As a consequence of this award, Professor Alex Evilevitch, from the Carnegie Mellon University, will conduct an investigation, featuring an array of experimental tools, of how the physico-chemical properties of double-stranded DNA viruses relate to viral assembly and infectivity. The work has the potential to impact broadly the field of virology, and could inform new thinking about viral diseases. This project is funded jointly by the Chemistry of Life Processes Program in the Division of Chemistry and the Genetic Mechanisms Cluster of the Molecular and Cellular Biosciences Division of the Directorate for Biological Sciences.

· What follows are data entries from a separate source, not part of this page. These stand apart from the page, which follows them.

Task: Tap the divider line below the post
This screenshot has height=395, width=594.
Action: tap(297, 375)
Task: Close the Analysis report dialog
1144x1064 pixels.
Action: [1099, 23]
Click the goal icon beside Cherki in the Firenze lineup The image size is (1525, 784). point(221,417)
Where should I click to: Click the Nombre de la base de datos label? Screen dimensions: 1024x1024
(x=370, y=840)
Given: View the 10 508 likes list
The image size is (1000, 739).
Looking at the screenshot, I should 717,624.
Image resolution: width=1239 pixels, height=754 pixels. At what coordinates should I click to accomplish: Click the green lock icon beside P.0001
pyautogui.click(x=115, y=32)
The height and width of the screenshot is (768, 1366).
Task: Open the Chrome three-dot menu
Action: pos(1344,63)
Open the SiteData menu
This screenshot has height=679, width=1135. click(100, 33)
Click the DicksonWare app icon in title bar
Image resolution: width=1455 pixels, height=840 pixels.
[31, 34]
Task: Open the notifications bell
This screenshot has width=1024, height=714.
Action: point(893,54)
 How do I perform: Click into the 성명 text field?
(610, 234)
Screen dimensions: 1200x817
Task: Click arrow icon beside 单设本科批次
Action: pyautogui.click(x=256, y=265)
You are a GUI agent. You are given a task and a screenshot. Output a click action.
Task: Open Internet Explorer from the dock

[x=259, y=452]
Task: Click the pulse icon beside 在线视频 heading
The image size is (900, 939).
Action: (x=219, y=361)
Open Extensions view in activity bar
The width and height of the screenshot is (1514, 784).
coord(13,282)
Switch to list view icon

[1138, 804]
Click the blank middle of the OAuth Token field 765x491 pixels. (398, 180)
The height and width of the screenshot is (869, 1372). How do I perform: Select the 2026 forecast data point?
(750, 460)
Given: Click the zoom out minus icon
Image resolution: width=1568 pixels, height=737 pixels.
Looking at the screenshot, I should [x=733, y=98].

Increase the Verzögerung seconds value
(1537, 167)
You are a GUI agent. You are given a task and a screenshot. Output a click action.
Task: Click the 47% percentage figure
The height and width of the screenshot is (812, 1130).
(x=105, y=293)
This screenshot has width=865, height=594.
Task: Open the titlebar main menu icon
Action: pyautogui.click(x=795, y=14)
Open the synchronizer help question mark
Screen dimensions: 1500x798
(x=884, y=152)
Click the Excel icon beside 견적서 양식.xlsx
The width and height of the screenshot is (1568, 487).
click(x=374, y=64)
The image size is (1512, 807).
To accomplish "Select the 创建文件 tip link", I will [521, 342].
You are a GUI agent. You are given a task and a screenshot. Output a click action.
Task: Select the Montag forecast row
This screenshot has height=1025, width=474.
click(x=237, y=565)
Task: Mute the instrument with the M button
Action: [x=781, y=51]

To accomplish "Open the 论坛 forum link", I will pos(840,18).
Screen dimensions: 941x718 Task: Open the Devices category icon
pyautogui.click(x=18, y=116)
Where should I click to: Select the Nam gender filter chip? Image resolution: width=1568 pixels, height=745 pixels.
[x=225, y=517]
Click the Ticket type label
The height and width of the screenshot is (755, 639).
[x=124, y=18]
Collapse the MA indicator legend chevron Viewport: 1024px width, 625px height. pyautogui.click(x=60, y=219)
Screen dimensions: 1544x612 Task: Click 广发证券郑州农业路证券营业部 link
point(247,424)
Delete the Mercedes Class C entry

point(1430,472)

Viruses consist of a protein shell called a capsid that protects the viral genome. Often, and especially in double-stranded DNA viruses, the negatively charged genome is strongly confined within the small capsid volume, leading to tens of atmospheres of genome pressure. Dr. Evilevitch and his co-workers have demonstrated that this internal pressure is responsible for DNA release into the cell and subsequent infection. Because all viral capsids are permeable to water and ions, the distribution and chemical potential of water molecules inside the capsid determine the energy state of the encapsidated DNA. At small DNA-DNA separations inside viral capsids (20-30 Angstroms), the electrostatic forces are dominated by the DNA hydration force, the force required to remove one water molecule from the DNA surface to the bulk solution. Dr. Evilevitch aims to demonstrate that the DNA hydration force is a key physical parameter responsible for successful delivery of the viral genome into the host cell. The energy of encapsidated viral genomes will be measured with micro-calorimetry, and DNA hydration forces will be studied with atomic force microscopy. Because the hydration force is dependent on the DNA packaging density, strong correlations are likely to exist between the physical evolution of the dimensions of viruses and the genetic evolution of viruses. Insight into this physical aspect of viral evolution will be provided by this work.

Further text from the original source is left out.